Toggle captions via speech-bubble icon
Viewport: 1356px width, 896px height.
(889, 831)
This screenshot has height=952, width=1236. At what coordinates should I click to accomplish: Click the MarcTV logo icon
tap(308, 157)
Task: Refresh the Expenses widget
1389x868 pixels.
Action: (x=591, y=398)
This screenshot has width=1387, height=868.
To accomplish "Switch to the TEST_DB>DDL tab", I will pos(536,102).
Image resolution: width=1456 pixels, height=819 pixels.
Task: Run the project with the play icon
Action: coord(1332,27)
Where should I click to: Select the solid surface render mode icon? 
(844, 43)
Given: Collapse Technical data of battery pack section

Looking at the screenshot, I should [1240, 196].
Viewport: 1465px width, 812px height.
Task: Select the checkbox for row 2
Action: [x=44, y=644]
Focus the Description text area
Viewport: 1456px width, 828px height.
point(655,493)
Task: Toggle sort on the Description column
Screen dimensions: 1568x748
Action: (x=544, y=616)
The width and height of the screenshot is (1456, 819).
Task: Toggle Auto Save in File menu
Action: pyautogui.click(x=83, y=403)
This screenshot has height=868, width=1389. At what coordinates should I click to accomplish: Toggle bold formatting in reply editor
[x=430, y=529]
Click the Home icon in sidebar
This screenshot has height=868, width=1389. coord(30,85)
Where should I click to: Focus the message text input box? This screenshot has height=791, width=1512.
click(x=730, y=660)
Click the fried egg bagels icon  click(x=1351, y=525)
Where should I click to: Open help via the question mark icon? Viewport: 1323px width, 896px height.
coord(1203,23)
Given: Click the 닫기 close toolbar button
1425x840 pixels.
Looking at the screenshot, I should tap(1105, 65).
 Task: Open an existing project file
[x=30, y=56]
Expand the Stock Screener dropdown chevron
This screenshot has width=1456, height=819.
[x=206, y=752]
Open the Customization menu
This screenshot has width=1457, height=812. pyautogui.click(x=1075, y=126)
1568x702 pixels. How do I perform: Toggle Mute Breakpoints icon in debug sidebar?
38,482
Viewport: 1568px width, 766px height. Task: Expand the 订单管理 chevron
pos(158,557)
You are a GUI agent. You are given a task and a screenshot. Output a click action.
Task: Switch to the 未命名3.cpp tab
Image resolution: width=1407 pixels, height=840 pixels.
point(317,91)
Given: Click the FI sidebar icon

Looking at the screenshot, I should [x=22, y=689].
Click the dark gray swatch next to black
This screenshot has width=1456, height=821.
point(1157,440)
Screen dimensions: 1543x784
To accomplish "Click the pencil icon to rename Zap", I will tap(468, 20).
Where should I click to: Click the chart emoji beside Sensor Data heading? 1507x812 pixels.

## WHAT THIS TASK INVOLVES
Quote the records above from their first line through the line containing "This screenshot has width=1387, height=868.", both ends included.

## RESPONSE
Toggle captions via speech-bubble icon
Viewport: 1356px width, 896px height.
(889, 831)
This screenshot has height=952, width=1236. At what coordinates should I click to accomplish: Click the MarcTV logo icon
tap(308, 157)
Task: Refresh the Expenses widget
1389x868 pixels.
Action: (x=591, y=398)
This screenshot has width=1387, height=868.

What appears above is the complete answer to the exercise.